**YOUR ASSIGNMENT**: Rewrite the records below as a numbered list, one line per item, with blank lines omitted.

**SUPPLIED INFORMATION**:
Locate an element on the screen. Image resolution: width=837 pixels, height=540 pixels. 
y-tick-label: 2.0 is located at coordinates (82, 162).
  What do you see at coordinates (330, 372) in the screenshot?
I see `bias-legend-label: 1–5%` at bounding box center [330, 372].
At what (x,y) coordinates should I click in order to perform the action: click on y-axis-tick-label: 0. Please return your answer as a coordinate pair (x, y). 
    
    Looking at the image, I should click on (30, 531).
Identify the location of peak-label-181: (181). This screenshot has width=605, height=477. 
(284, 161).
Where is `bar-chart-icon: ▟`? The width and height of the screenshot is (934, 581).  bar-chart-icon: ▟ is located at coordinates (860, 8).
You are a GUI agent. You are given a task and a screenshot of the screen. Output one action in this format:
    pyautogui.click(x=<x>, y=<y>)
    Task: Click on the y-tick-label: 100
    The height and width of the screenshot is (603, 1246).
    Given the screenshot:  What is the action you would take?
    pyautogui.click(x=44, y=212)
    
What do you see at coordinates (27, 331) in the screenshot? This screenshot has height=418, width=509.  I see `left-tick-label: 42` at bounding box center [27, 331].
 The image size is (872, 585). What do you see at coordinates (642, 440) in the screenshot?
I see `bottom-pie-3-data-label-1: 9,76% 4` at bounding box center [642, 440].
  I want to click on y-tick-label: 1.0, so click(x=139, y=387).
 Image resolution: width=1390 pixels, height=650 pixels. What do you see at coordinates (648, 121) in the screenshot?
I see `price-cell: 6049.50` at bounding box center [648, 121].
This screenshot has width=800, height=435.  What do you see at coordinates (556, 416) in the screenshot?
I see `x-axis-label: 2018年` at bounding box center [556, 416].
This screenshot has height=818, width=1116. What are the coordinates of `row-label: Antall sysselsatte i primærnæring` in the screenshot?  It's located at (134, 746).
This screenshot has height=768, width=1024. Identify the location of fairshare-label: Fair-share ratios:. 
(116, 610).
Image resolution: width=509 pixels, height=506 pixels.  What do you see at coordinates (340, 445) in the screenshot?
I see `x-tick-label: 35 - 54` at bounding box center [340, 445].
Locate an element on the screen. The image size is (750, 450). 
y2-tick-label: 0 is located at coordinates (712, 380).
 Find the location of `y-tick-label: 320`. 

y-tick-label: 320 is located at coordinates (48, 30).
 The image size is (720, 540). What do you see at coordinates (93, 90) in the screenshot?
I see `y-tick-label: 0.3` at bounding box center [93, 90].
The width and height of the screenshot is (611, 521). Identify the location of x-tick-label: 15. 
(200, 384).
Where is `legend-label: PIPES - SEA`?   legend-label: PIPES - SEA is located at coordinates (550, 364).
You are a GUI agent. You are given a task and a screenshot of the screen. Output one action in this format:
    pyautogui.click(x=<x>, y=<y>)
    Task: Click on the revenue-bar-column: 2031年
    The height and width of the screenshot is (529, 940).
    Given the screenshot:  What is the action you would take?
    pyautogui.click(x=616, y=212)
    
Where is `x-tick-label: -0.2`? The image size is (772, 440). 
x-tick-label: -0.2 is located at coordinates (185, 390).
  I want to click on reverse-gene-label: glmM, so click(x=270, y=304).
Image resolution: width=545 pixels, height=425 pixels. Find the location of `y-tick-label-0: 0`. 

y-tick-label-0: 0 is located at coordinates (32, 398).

**TASK OUTPUT**:
1. Locate an element on the screen. Image resolution: width=837 pixels, height=540 pixels. 
2. y-tick-label: 2.0 is located at coordinates (82, 162).
3.   What do you see at coordinates (330, 372) in the screenshot?
4. I see `bias-legend-label: 1–5%` at bounding box center [330, 372].
5. At what (x,y) coordinates should I click in order to perform the action: click on y-axis-tick-label: 0. Please return your answer as a coordinate pair (x, y). 
6.     Looking at the image, I should click on (30, 531).
7. Identify the location of peak-label-181: (181). This screenshot has width=605, height=477. 
8. (284, 161).
9. Where is `bar-chart-icon: ▟`? The width and height of the screenshot is (934, 581).  bar-chart-icon: ▟ is located at coordinates (860, 8).
10. You are a GUI agent. You are given a task and a screenshot of the screen. Output one action in this format:
11.     pyautogui.click(x=<x>, y=<y>)
12.     Task: Click on the y-tick-label: 100
13.     The height and width of the screenshot is (603, 1246).
14.     Given the screenshot:  What is the action you would take?
15.     pyautogui.click(x=44, y=212)
16. What do you see at coordinates (27, 331) in the screenshot? This screenshot has height=418, width=509.  I see `left-tick-label: 42` at bounding box center [27, 331].
17.  The image size is (872, 585). What do you see at coordinates (642, 440) in the screenshot?
18. I see `bottom-pie-3-data-label-1: 9,76% 4` at bounding box center [642, 440].
19.   I want to click on y-tick-label: 1.0, so click(x=139, y=387).
20.  Image resolution: width=1390 pixels, height=650 pixels. What do you see at coordinates (648, 121) in the screenshot?
21. I see `price-cell: 6049.50` at bounding box center [648, 121].
22. This screenshot has width=800, height=435.  What do you see at coordinates (556, 416) in the screenshot?
23. I see `x-axis-label: 2018年` at bounding box center [556, 416].
24. This screenshot has height=818, width=1116. What are the coordinates of `row-label: Antall sysselsatte i primærnæring` in the screenshot?  It's located at (134, 746).
25. This screenshot has height=768, width=1024. Identify the location of fairshare-label: Fair-share ratios:. 
26. (116, 610).
27. Image resolution: width=509 pixels, height=506 pixels.  What do you see at coordinates (340, 445) in the screenshot?
28. I see `x-tick-label: 35 - 54` at bounding box center [340, 445].
29. Locate an element on the screen. The image size is (750, 450). 
30. y2-tick-label: 0 is located at coordinates (712, 380).
31.  Find the location of `y-tick-label: 320`. 
32. y-tick-label: 320 is located at coordinates (48, 30).
33.  The image size is (720, 540). What do you see at coordinates (93, 90) in the screenshot?
34. I see `y-tick-label: 0.3` at bounding box center [93, 90].
35. The width and height of the screenshot is (611, 521). Identify the location of x-tick-label: 15. 
36. (200, 384).
37. Where is `legend-label: PIPES - SEA`?   legend-label: PIPES - SEA is located at coordinates (550, 364).
38. You are a GUI agent. You are given a task and a screenshot of the screen. Output one action in this format:
39.     pyautogui.click(x=<x>, y=<y>)
40.     Task: Click on the revenue-bar-column: 2031年
41.     The height and width of the screenshot is (529, 940).
42.     Given the screenshot:  What is the action you would take?
43.     pyautogui.click(x=616, y=212)
44. Where is `x-tick-label: -0.2`? The image size is (772, 440). 
45. x-tick-label: -0.2 is located at coordinates (185, 390).
46.   I want to click on reverse-gene-label: glmM, so click(x=270, y=304).
47. Image resolution: width=545 pixels, height=425 pixels. Find the location of `y-tick-label-0: 0`. 
48. y-tick-label-0: 0 is located at coordinates (32, 398).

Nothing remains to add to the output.